Kearns and Sons RS Aesthetics

Nurses ratify contract with Marcus Daly Hospital


Fifty registered nurses at Marcus Daly Hospital in Hamilton have reached a tentative contract agreement with hospital administration. The nurses, represented by Montana Nurses Association (MNA), voted unanimously to ratify the terms of their new collective bargaining agreement, which represents a win-win for the hospital, the nurses, and the patients they serve.
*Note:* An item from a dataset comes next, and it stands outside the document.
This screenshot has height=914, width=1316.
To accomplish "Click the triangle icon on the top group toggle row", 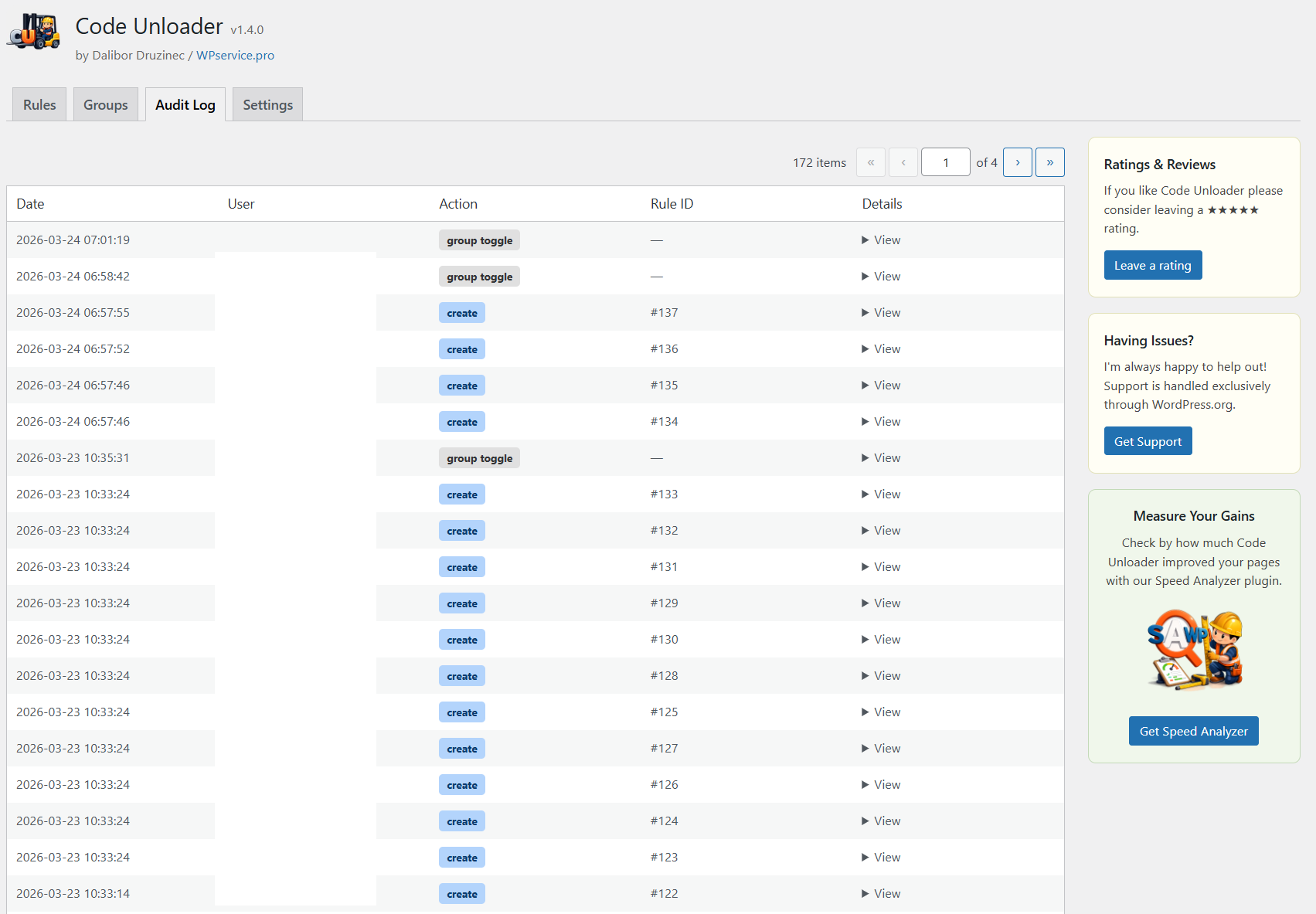I will (865, 240).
“It’s a new day at Marcus Daly Hospital. One in which the hospital and the nurses are embarking on a journey together with a goal of improved patient care and satisfaction,” said Amy Hauschild, MNA Labor Specialist. “Although discussions were tumultuous at times, we found ways to meet the needs of both parties and laid the foundation for future collaboration.”
Commissioner Ted Handel from the Federal Mediation and Conciliation Services mediated the last two negotiation sessions. “The mediator was instrumental in achieving a final agreement,” said Hauschild.
The nurses won third-party dispute resolution for cases involving terminations which utilizes a neutral mediator or arbitrator in settling differences that have not reached settlement through any other stage of resolution between labor and management. The nurses fought to have it included as a fundamental employee right and an essential element for attracting and retaining quality nurses able to perform work effectively without fear of reprisal. In the absence of this clause, which lies at the heart of a fair and honest labor/management relationship, the final decision-making power on all grievances had previously been held exclusively by the Corporate Executive Officer of the hospital. Hauschild pointed out, “It’s not a perfect contract but we are moving in the right direction.”
In addition to including third-party dispute resolution for termination cases, the new contract calls for nurses to have more input on changes to their workplace. Hauschild said it also includes a fair and objective process for the hiring of nurses from within the bargaining unit, a workplace wellness plan, and a more focused mission for the Labor-Management Committee which addresses care delivery systems, quality of care, patient safety and working conditions.
Barbara Crane R.N., president of the National Federation of Nurses (NFN), rallied in solidarity with the nurses on the picket line in Hamilton in August. The NFN is the national affiliate of the Montana Nurses Association. “I applaud Marcus Daly Hospital and these dedicated nurses for working together to find a common solution,” Crane said. “Having a fair collective bargaining agreement in place allows nurses to speak up and advocate for safer policies in the workplace without fear of discipline. This ultimately leads to better patient care and safety which is a central goal for both hospital administration and nurses alike.”
The Montana Nurses Association is a professional organization representing more than 2,000 registered nurses throughout the state of Montana.